> Work instructions
Set down each line from the start of the material exactly, please, up to and including the one that contains "The image size is (1509, 812).".
++++++
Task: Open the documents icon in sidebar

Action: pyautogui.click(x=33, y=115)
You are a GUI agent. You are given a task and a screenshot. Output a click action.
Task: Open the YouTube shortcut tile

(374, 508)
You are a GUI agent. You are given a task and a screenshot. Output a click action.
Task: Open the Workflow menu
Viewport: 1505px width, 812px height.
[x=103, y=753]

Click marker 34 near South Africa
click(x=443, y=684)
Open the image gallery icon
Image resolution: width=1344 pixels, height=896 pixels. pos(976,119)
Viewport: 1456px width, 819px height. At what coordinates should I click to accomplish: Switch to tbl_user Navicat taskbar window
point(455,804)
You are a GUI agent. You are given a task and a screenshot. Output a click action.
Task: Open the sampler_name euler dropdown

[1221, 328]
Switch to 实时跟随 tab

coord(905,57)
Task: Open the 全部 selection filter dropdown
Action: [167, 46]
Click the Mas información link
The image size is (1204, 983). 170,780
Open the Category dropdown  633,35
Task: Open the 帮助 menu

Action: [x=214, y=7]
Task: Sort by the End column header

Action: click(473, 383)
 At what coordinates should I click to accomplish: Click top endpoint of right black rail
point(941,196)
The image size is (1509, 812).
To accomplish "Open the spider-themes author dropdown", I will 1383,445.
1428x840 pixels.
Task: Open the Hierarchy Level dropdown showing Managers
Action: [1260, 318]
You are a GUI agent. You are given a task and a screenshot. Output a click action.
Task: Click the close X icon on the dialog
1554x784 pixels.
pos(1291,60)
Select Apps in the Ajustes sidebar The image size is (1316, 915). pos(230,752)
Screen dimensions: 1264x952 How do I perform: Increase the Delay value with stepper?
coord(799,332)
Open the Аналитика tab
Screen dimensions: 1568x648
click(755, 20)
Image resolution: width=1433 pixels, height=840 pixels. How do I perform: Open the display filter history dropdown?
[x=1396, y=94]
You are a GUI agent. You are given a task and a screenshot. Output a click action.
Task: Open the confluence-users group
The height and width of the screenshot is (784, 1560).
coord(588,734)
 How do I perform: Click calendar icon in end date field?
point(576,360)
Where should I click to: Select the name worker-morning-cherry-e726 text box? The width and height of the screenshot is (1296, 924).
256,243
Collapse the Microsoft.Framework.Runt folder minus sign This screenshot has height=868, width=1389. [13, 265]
++++++
> Result of this exercise
Task: Open the documents icon in sidebar

Action: pyautogui.click(x=33, y=115)
You are a GUI agent. You are given a task and a screenshot. Output a click action.
Task: Open the YouTube shortcut tile

(374, 508)
You are a GUI agent. You are given a task and a screenshot. Output a click action.
Task: Open the Workflow menu
Viewport: 1505px width, 812px height.
[x=103, y=753]

Click marker 34 near South Africa
click(x=443, y=684)
Open the image gallery icon
Image resolution: width=1344 pixels, height=896 pixels. pos(976,119)
Viewport: 1456px width, 819px height. At what coordinates should I click to accomplish: Switch to tbl_user Navicat taskbar window
point(455,804)
You are a GUI agent. You are given a task and a screenshot. Output a click action.
Task: Open the sampler_name euler dropdown

[1221, 328]
Switch to 实时跟随 tab

coord(905,57)
Task: Open the 全部 selection filter dropdown
Action: [167, 46]
Click the Mas información link
The image size is (1204, 983). 170,780
Open the Category dropdown  633,35
Task: Open the 帮助 menu

Action: [x=214, y=7]
Task: Sort by the End column header

Action: click(473, 383)
 At what coordinates should I click to accomplish: Click top endpoint of right black rail
point(941,196)
The image size is (1509, 812).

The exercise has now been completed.